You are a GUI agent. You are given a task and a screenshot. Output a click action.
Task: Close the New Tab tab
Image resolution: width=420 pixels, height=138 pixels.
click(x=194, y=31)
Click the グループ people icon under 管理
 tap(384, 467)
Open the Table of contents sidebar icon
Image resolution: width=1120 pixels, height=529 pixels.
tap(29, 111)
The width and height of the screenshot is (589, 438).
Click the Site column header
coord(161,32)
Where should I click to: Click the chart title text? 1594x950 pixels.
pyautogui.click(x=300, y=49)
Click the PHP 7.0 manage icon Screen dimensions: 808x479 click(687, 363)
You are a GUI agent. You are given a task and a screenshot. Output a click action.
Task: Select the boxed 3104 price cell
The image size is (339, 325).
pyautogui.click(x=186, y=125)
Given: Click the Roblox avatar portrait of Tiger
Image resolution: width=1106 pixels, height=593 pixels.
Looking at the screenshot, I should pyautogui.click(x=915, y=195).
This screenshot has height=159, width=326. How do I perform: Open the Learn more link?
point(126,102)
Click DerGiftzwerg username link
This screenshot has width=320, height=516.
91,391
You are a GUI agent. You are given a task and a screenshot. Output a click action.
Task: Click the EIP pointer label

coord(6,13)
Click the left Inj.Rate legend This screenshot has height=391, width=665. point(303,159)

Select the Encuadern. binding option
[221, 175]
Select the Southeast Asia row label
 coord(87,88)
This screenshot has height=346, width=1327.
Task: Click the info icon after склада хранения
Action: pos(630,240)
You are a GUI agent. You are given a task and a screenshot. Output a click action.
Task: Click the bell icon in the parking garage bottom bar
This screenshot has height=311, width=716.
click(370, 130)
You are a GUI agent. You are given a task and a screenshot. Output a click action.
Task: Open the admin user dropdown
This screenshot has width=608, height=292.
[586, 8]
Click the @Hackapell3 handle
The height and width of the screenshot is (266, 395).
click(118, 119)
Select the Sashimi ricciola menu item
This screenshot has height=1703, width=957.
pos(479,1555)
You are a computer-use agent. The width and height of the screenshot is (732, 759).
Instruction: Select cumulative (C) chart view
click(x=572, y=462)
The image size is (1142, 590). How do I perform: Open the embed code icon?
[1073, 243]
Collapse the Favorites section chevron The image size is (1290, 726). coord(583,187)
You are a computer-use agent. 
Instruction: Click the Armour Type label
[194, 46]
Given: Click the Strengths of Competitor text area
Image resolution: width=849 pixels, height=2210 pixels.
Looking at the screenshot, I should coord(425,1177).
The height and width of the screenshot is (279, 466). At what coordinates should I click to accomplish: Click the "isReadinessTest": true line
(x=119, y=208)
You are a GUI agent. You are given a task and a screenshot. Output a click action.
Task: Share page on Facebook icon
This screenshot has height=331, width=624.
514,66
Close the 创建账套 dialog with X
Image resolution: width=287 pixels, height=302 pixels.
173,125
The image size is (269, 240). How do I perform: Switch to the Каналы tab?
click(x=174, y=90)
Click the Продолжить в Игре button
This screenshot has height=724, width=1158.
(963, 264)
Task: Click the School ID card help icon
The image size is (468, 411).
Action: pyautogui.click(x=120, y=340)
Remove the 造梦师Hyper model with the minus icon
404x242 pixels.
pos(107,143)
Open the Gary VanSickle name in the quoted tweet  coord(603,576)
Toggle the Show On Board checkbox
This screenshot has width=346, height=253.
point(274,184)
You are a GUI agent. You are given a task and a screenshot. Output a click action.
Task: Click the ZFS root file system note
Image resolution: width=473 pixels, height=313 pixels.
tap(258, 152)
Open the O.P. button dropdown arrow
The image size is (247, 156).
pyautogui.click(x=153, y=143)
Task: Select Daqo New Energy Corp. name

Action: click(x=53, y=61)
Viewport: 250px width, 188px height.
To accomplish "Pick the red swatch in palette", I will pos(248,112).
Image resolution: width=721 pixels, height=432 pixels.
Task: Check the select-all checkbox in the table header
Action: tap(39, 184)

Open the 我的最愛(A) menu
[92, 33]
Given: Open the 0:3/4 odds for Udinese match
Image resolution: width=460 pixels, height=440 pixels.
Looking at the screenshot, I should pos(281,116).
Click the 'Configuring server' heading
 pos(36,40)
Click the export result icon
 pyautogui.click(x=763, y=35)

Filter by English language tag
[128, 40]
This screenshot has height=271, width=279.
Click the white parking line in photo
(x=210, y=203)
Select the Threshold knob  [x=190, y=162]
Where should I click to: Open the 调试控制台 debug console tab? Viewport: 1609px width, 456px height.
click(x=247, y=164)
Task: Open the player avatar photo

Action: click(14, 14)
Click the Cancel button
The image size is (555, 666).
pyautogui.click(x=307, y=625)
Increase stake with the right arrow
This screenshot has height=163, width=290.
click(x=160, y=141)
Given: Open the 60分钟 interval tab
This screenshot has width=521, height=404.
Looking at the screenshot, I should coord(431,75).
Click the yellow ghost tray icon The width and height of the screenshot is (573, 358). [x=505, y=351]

..........

Set down exactly the lines of the material above from the one with "The image size is (555, 666)." through the end. Include both ends and nothing else.

* **Exercise response**:
The image size is (555, 666).
pyautogui.click(x=307, y=625)
Increase stake with the right arrow
This screenshot has height=163, width=290.
click(x=160, y=141)
Given: Open the 60分钟 interval tab
This screenshot has width=521, height=404.
Looking at the screenshot, I should coord(431,75).
Click the yellow ghost tray icon The width and height of the screenshot is (573, 358). [x=505, y=351]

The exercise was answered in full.